# Aim of the task
Excluding pictures, retype exactly the lines from the one with "Click the grid thumbnail view icon" through the end of the records that follow.

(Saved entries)
____________________
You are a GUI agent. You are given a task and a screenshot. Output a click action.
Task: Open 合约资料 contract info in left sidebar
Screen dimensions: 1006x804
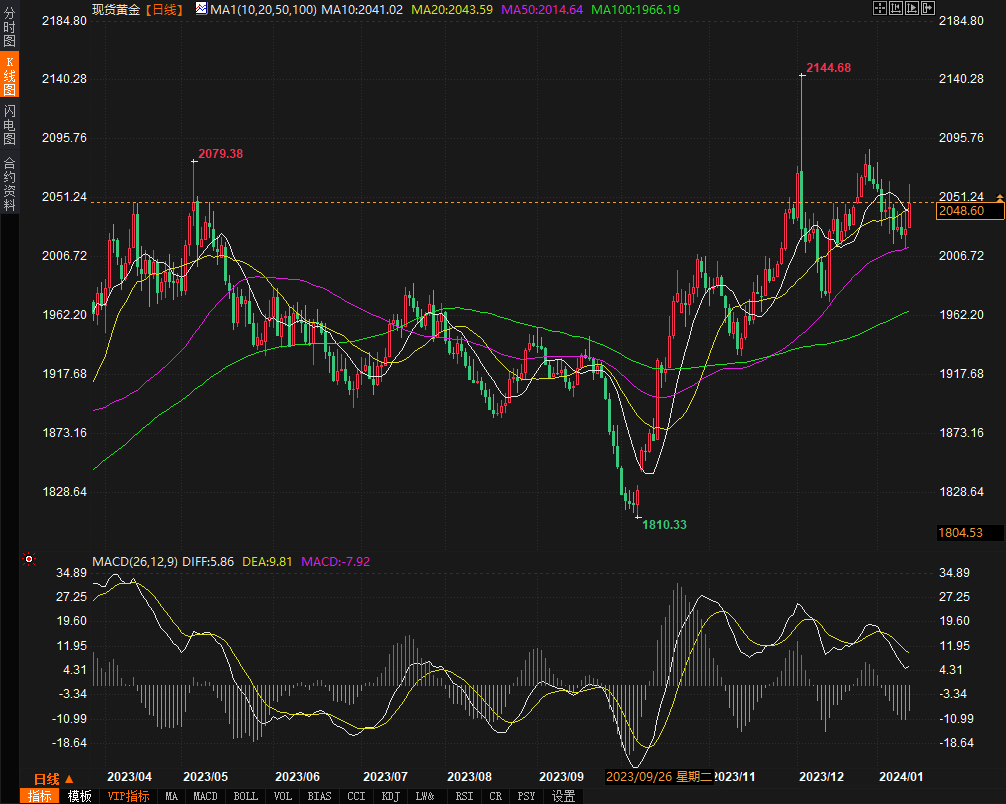click(9, 184)
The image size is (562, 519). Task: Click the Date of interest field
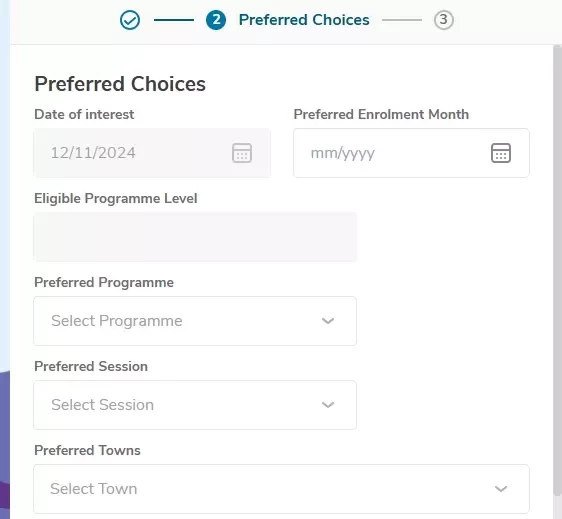152,153
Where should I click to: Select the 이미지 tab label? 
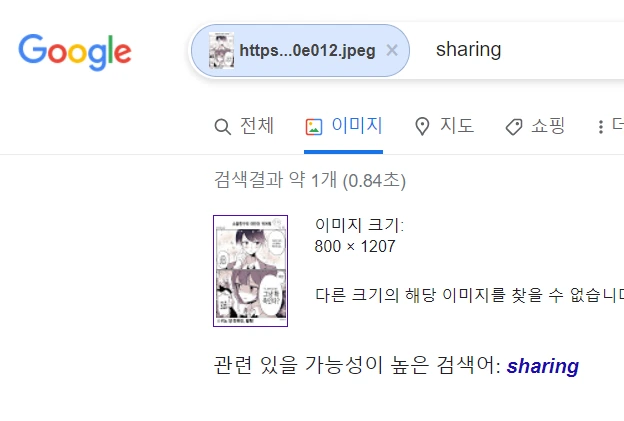357,126
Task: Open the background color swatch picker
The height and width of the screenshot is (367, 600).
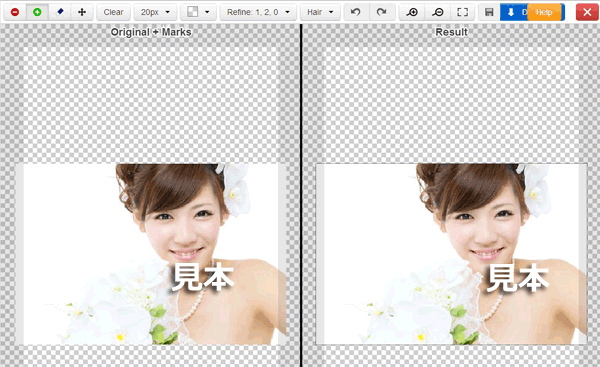Action: 198,12
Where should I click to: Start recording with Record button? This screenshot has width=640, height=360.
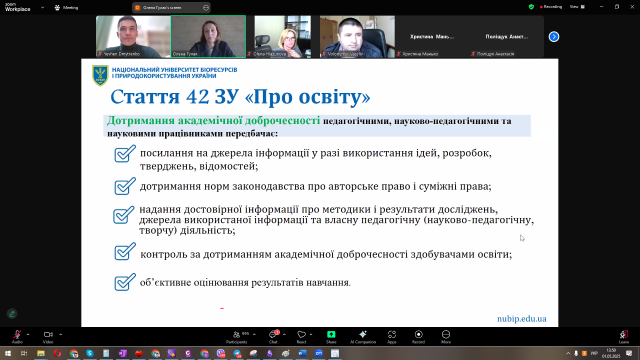pos(418,336)
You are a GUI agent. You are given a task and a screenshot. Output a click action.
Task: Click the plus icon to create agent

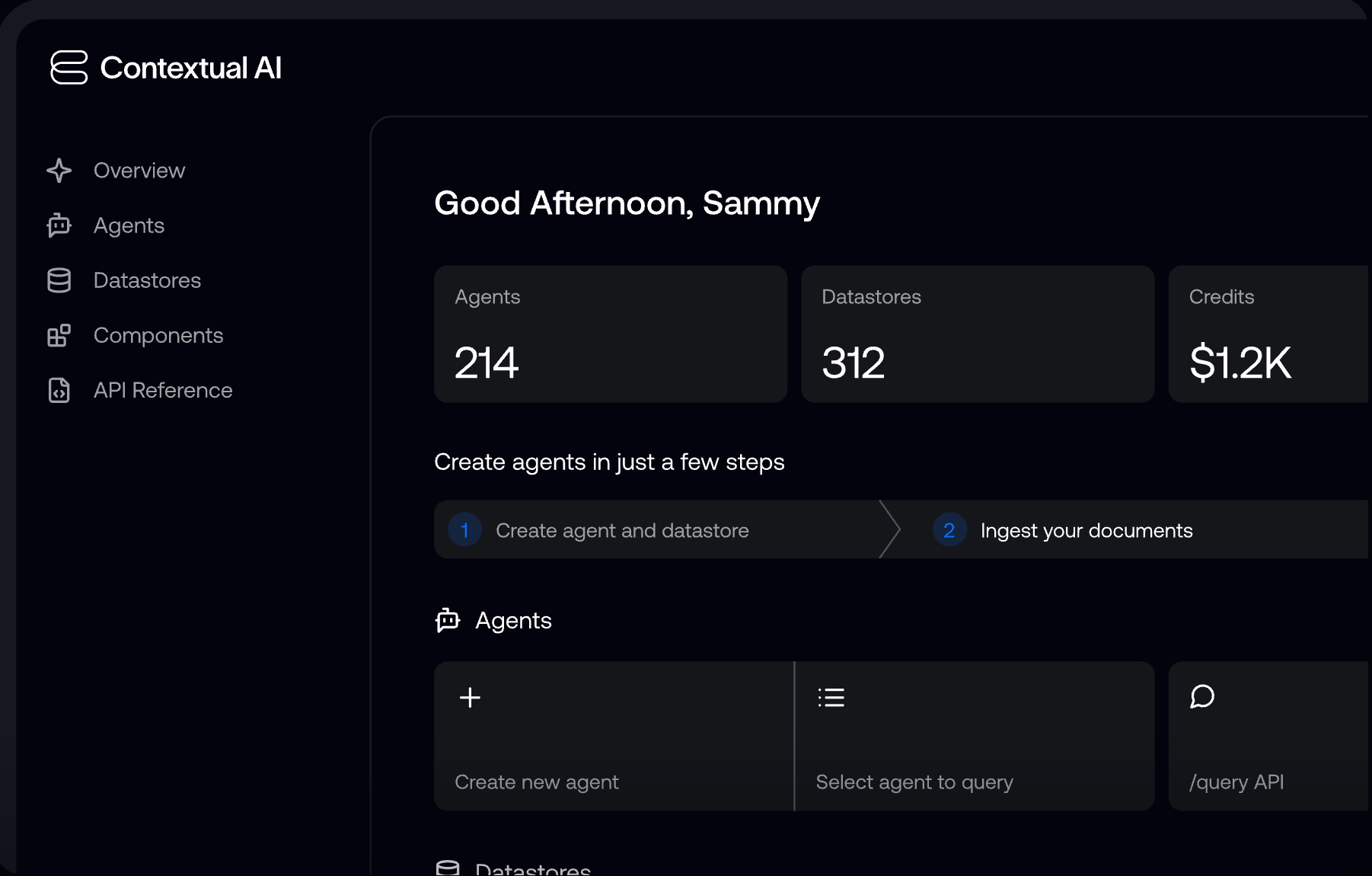[470, 697]
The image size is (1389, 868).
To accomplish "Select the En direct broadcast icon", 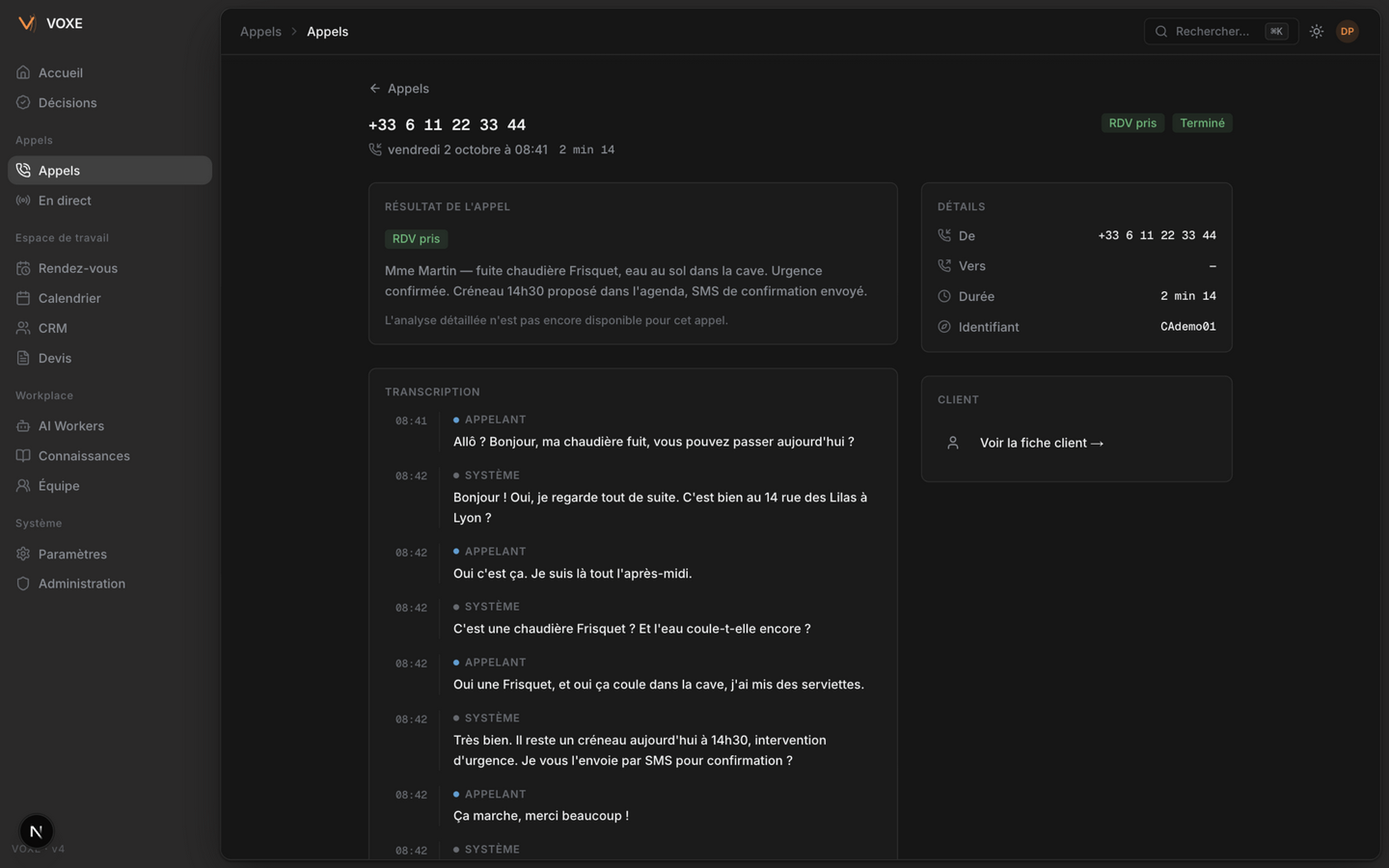I will pos(23,201).
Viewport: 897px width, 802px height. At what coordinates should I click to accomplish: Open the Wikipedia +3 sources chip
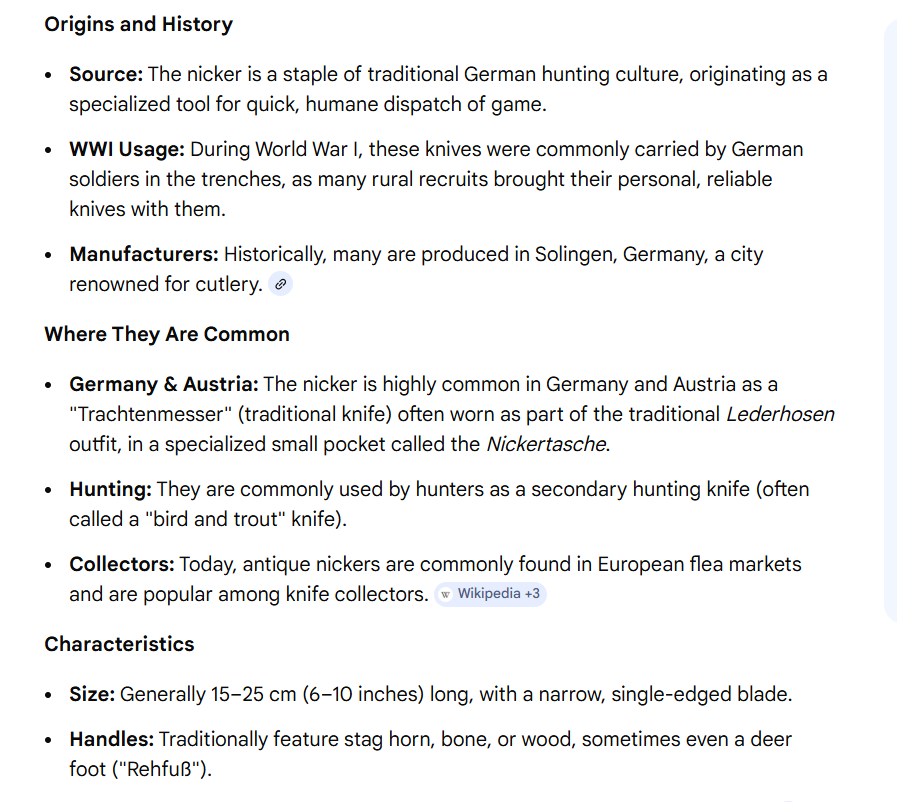[x=490, y=594]
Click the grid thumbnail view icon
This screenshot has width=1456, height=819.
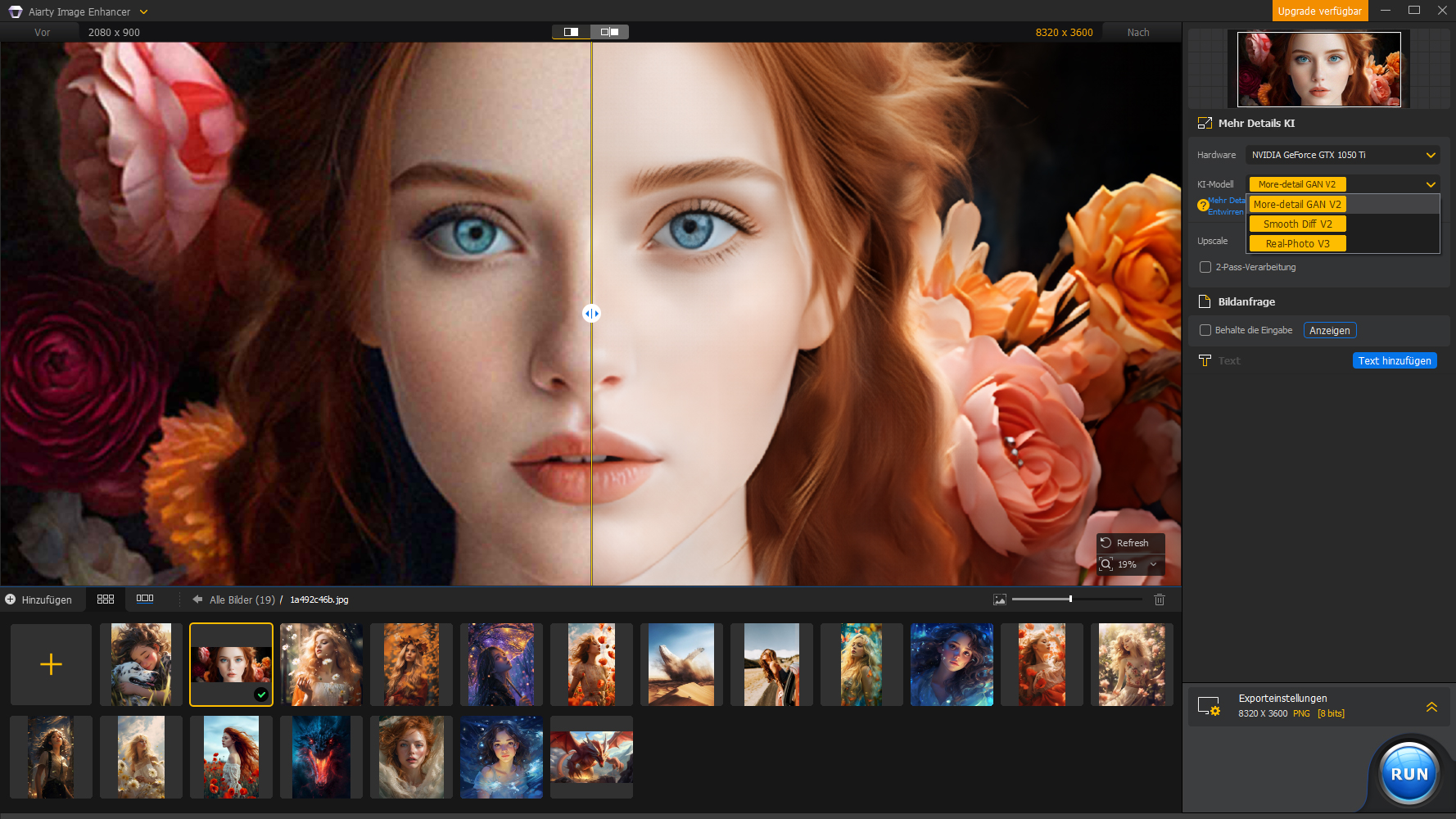click(x=106, y=600)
____________________
# Response to the exercise
Click the grid thumbnail view icon
This screenshot has width=1456, height=819.
click(x=106, y=600)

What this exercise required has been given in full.